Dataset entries

'''

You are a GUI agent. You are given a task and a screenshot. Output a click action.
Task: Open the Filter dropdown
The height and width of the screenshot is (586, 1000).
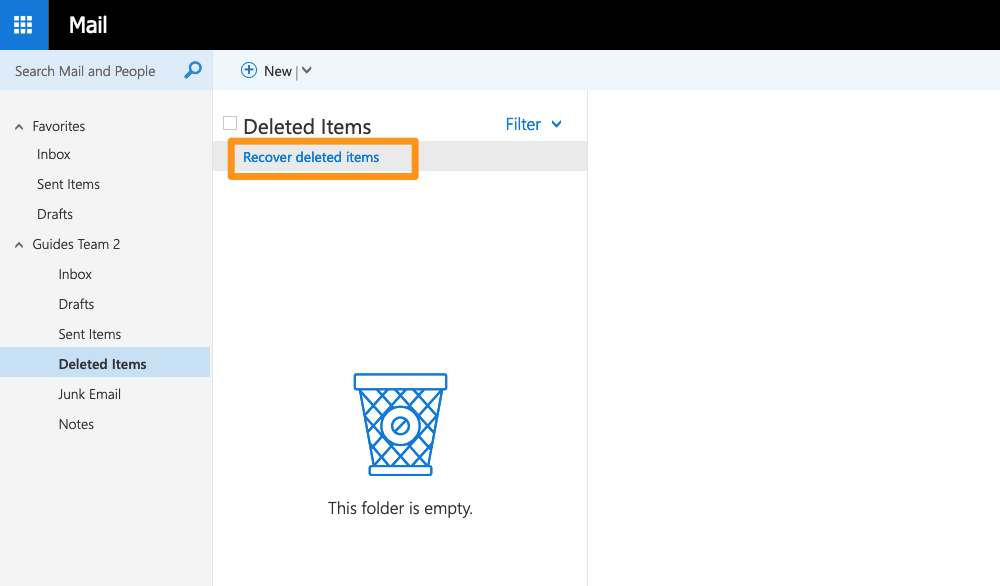click(x=533, y=125)
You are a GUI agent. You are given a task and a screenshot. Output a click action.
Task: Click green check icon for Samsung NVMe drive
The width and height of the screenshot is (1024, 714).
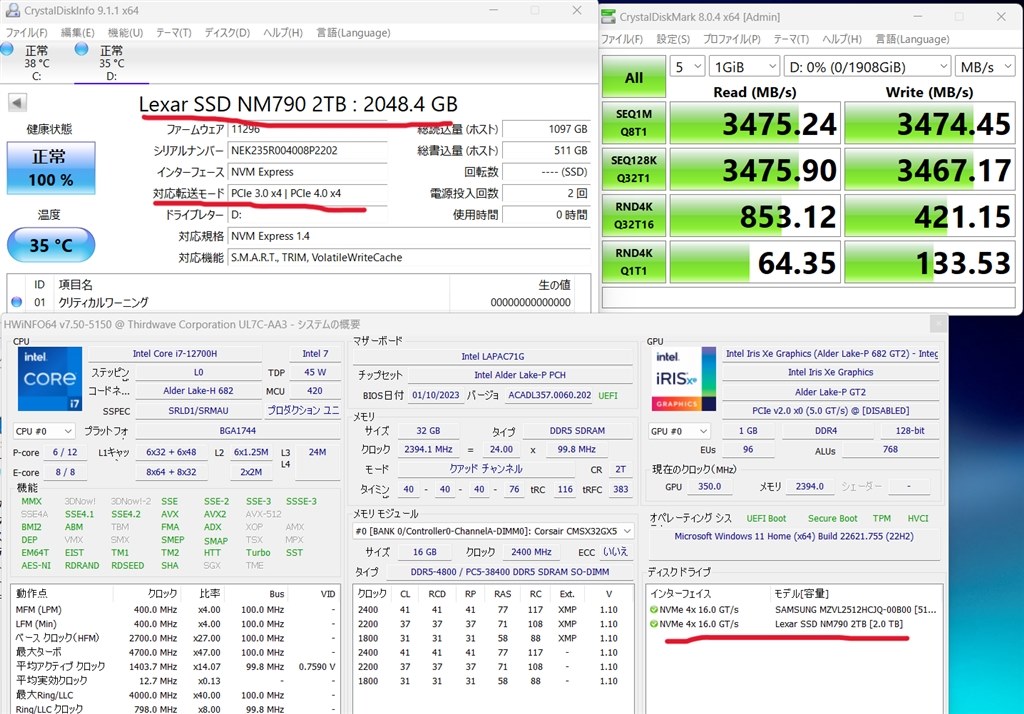(654, 609)
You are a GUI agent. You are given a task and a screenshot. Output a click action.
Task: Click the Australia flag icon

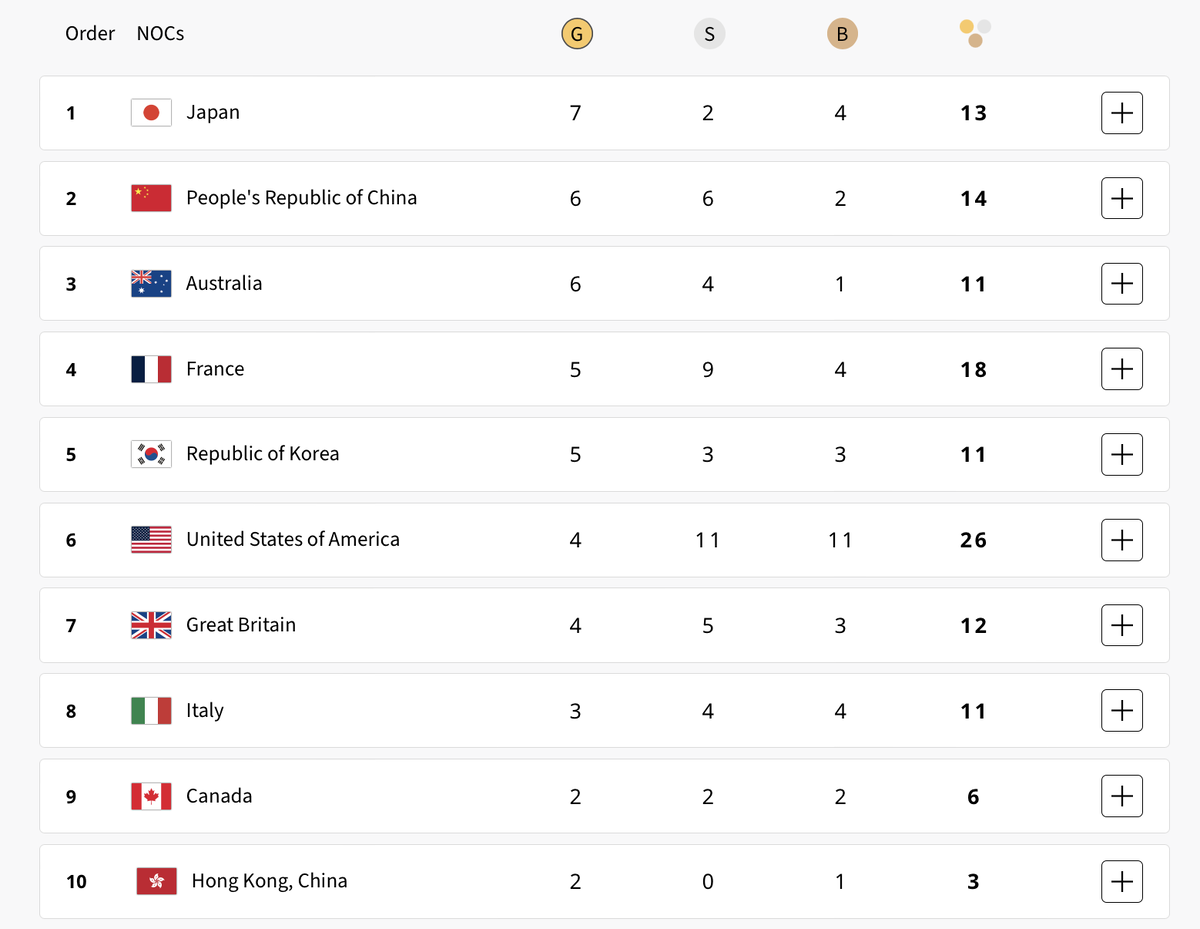[x=151, y=284]
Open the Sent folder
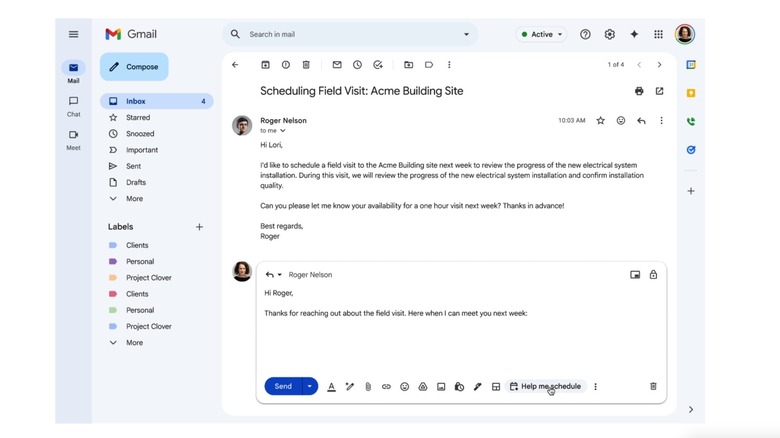The width and height of the screenshot is (780, 438). tap(134, 166)
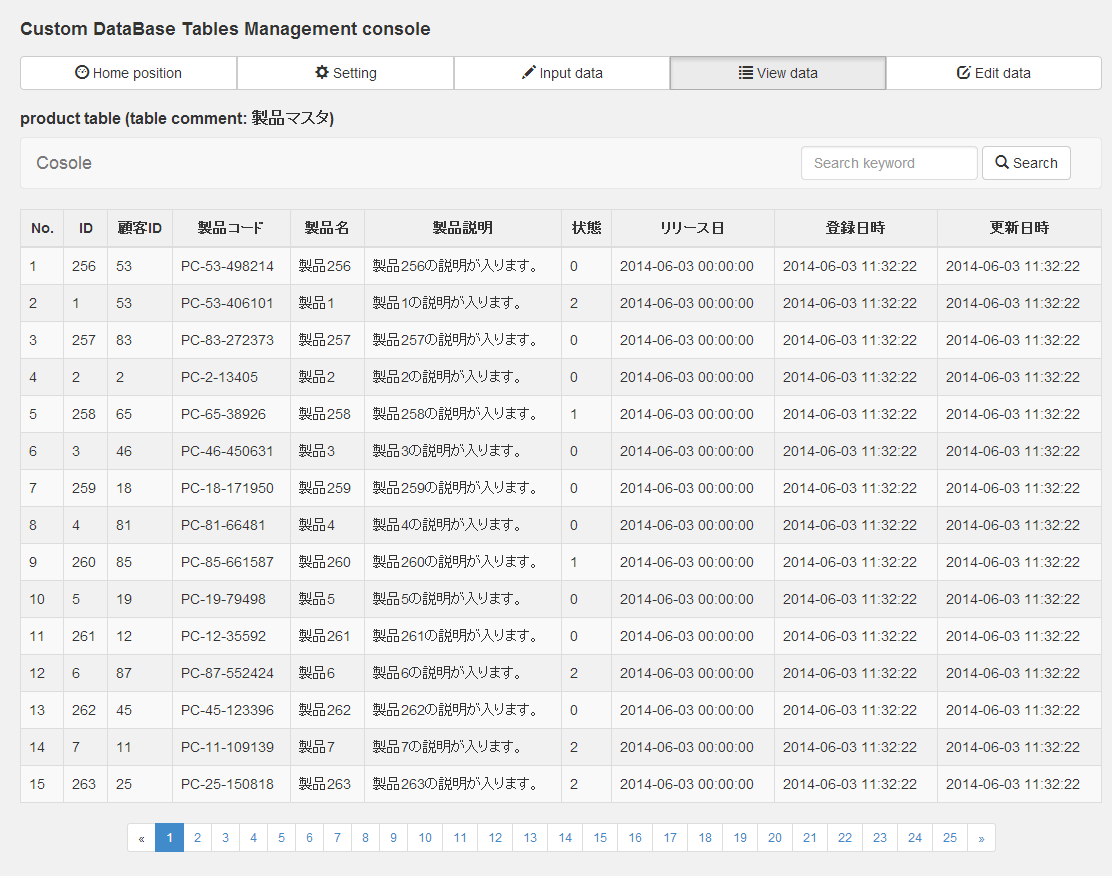
Task: Click page 13 in the pagination bar
Action: click(530, 837)
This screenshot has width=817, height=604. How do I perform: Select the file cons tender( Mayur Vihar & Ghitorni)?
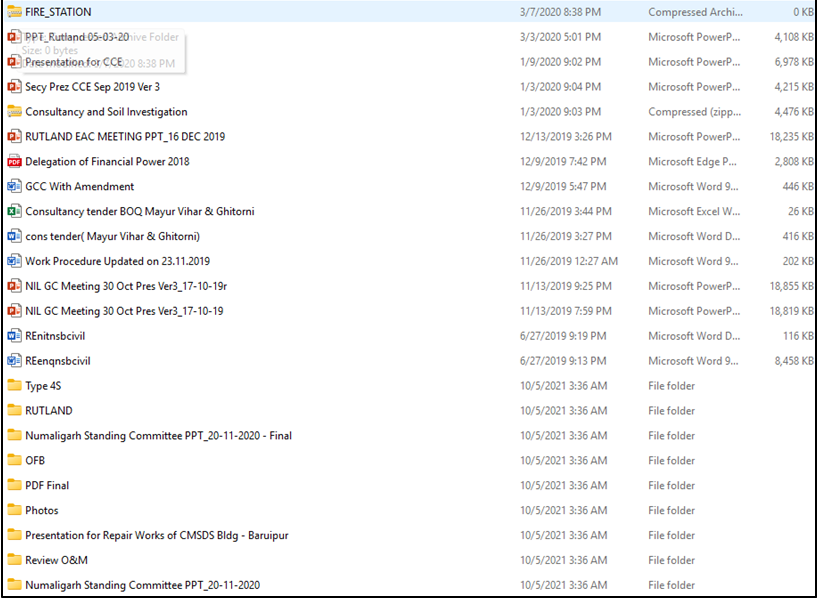coord(112,237)
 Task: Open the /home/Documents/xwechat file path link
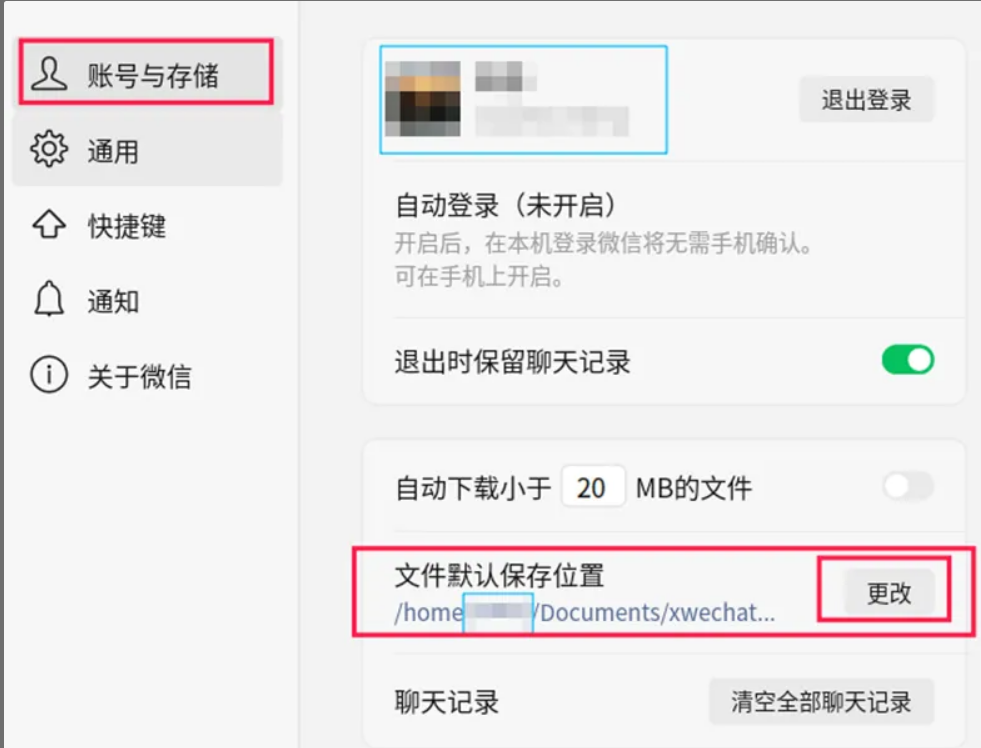click(x=584, y=612)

'''

Reproduce, with no pictures, the lines from the one containing "This screenshot has" to the end of the records above, exactly and inclusively.

Solution:
This screenshot has width=817, height=604. How do I perform: Select the file cons tender( Mayur Vihar & Ghitorni)?
coord(112,237)
 Task: Open the /home/Documents/xwechat file path link
click(x=584, y=612)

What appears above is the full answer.